According to a report published by RedLock Tuesday, hackers were able to breach Tesla’s cloud environment after finding credentials in an unprotected open source console.
“The hackers had infiltrated Tesla’s Kubernetes console which was not password protected,” RedLock wrote. “Within one Kubernetes pod, access credentials were exposed to Tesla’s AWS environment which contained an Amazon S3 (Amazon Simple Storage Service) bucket that had sensitive data such as telemetry.”
After gaining entry, the hackers installed software designed to mine cyrptocurrency by utilizing server resources and avoided detection through.”
“Unlike other crypto mining incidents, the hackers did not use a well known public ‘mining pool’ in this attack. Instead, they installed mining pool software and configured the malicious script to connect to an ‘unlisted’ or semi-public endpoint,” RedLock notes. “This makes it difficult for standard IP/domain based threat intelligence feeds to detect the malicious activity.”

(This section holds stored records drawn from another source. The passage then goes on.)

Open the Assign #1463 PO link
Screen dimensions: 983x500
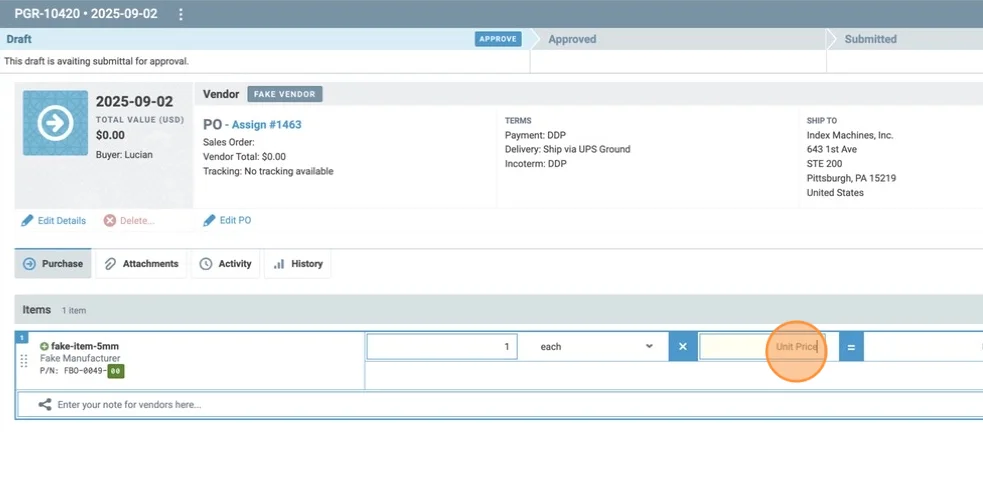pyautogui.click(x=266, y=125)
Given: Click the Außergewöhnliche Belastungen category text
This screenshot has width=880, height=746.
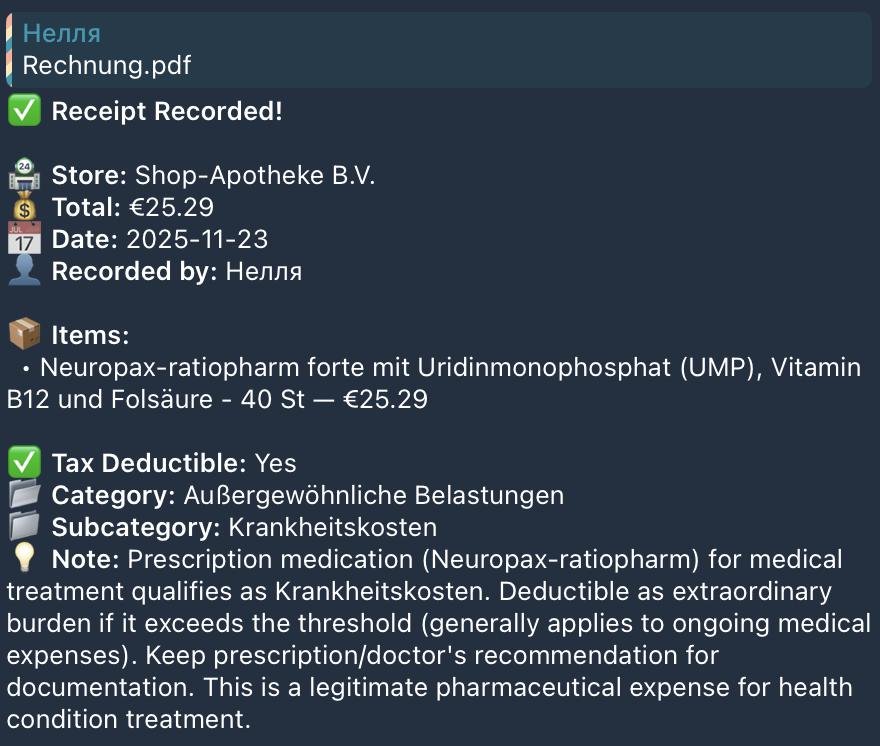Looking at the screenshot, I should [373, 495].
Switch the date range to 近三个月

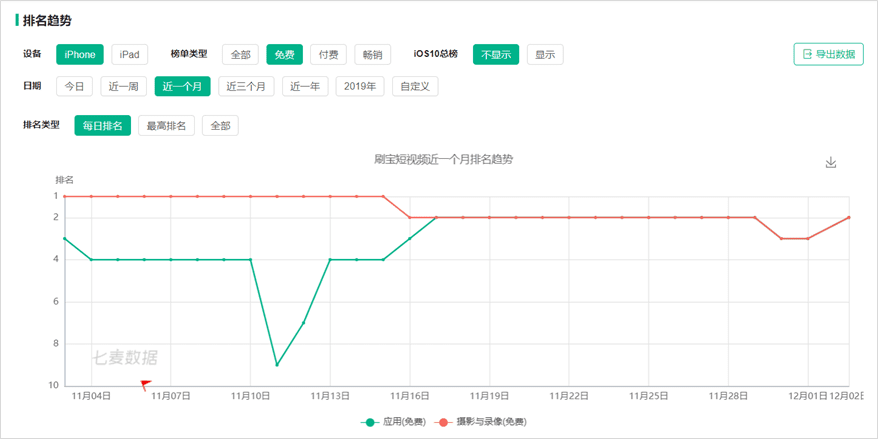[246, 86]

The hackers also used CloudFlare to obscure the mining pool server’s IP address, configured the software to use a non-standard port and limited the CPU usage as not to arouse suspicion.

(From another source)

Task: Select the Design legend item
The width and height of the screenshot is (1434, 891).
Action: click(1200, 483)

RedLock, which was unable to determine how long the miner was in place and how much currency it generated, states that it immediately notified Tesla of the issue.
In a statement to numerous media outlets, Tesla asserted the incident did not affect “customer privacy or vehicle safety.”
“We maintain a bug bounty program to encourage this type of research, and we addressed this vulnerability within hours of learning about it,” Tesla said. “The impact seems to be limited to internally-used engineering test cars only, and our initial investigation found no indication that customer privacy or vehicle safety or security was compromised in any way.”
News of the breach follows reports last week of a similar cryptomining attack against nearly 4,000 websites including several run by the U.K. government.